In primo luogo, se nella Bibbia c’è tanta violenza è forse segno che, nella sua preoccupazione di narrare Dio e la sua alleanza con gli umani, essa non può semplicemente passare accanto a ciò che segna profondamente l’esistenza umana, a livello individuale e collettivo, e in particolare la violenza: in fondo, sarebbe un’immagine fuorviante. Infatti, non solo la Bibbia non sottrae il lettore alla sua realtà più quotidiana e più dura, ma al contrario ve lo riporta con insistenza, come per invitarlo a cercare Dio non al di fuori della sua condizione concreta, ma al cuore stesso della propria vita, con le contraddizioni e le violenze che ne fanno parte.
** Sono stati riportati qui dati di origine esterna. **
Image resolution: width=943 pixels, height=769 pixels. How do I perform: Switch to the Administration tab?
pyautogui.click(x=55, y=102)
Qui la questione viene in un certo senso rovesciata. Il problema non è più sapere perché la Bibbia sia violenza, ma perché noi opponiamo resistenza quando ci rimanda alla violenza che tocca la nostra vita: quella della quale siamo stati o siamo ancora vittime, a volte a nostra insaputa; quella che siamo noi a causare, forse senza rendercene conto; quella che ci circonda e che ci lascia così spesso ciechi, sguarniti, impotenti.
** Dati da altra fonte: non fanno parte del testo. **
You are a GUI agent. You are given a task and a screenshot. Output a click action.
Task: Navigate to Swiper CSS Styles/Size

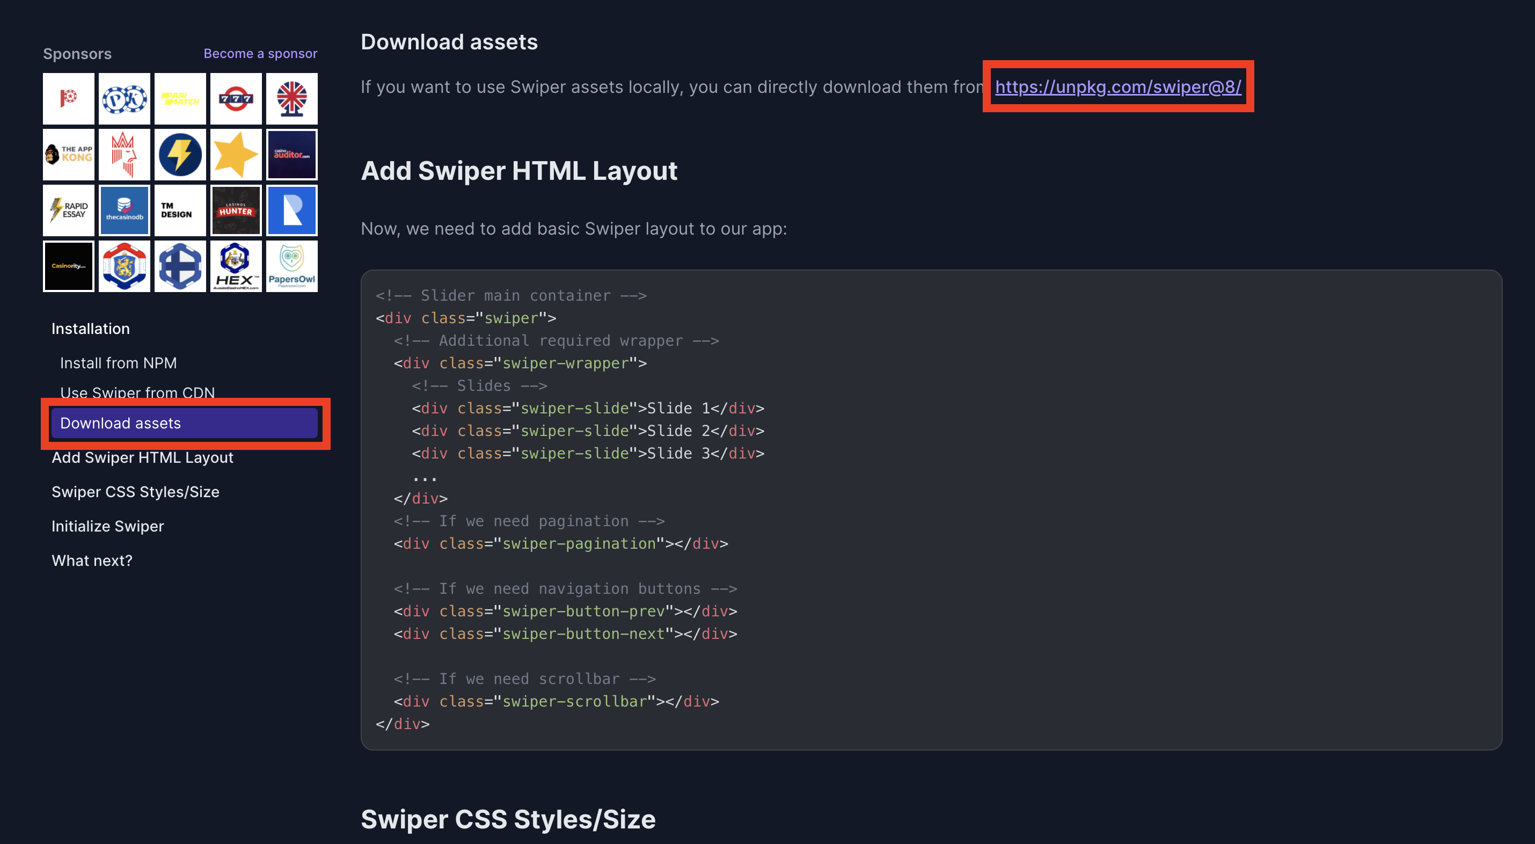[135, 492]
In secondo luogo, con le sue incongruenze di ogni genere, la Bibbia non offre un messaggio definitivo e concluso. Al contrario essa presuppone dei lettori attivi, pronti a mettere tutta la propria intelligenza al servizio dell’emergere di un senso che appartenga nel contempo al testo e a loro, a livello individuale e comunitario. Su questo punto il mondo cristiano trarrebbe profitto se si mettesse alla scuola degli ebrei e della loro pratica della lettura della Bibbia, condotta in forma assolutamente dialogica. Ogni lettore ha la responsabilità di far emergere dal suo confronto con il testo un senso che andrà perduto per sempre, se egli viene meno a questo compito. Come scrive Emmanuel Lévinas, «tutto si svolge come se la molteplicità delle persone fosse la condizione della pienezza della “verità assoluta”, come se ogni persona, con la sua unicità, assicurasse alla rivelazione un aspetto unico della verità» (E. Lévinas, L’aldilà del versetto, Guida, Napoli 1986, p. 218).
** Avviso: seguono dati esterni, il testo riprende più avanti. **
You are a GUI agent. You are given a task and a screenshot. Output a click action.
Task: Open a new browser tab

Non basta leggere la Bibbia: per comprenderla ci vuole un lavoro che va continuamente ripreso. In questo senso, è innegabile che i testi violenti rappresentino una provocazione per il lettore.

Biografia

Nato nel 1953 a Beauraing (Belgio), André Wénin è docente di Antico Testamento alla Facoltà di teologia dell’Università Cattolica di Lovanio (Belgio), professore invitato di Teologia biblica presso la Pontificia Università Gregoriana e segretario del Réseau de recherche en Narratologie et Bible (RRENAB).
Le sue ricerche vertono principalmente sulla Bibbia ebraica, e in particolare sulla Genesi e sui libri dei Giudici e di Samuele.
Nella sua riflessione, la passione del credente per le Scritture e la competenza dell’esegeta si arricchiscono a vicenda, facendo emergere l’interesse profondo per tutto ciò che è umano.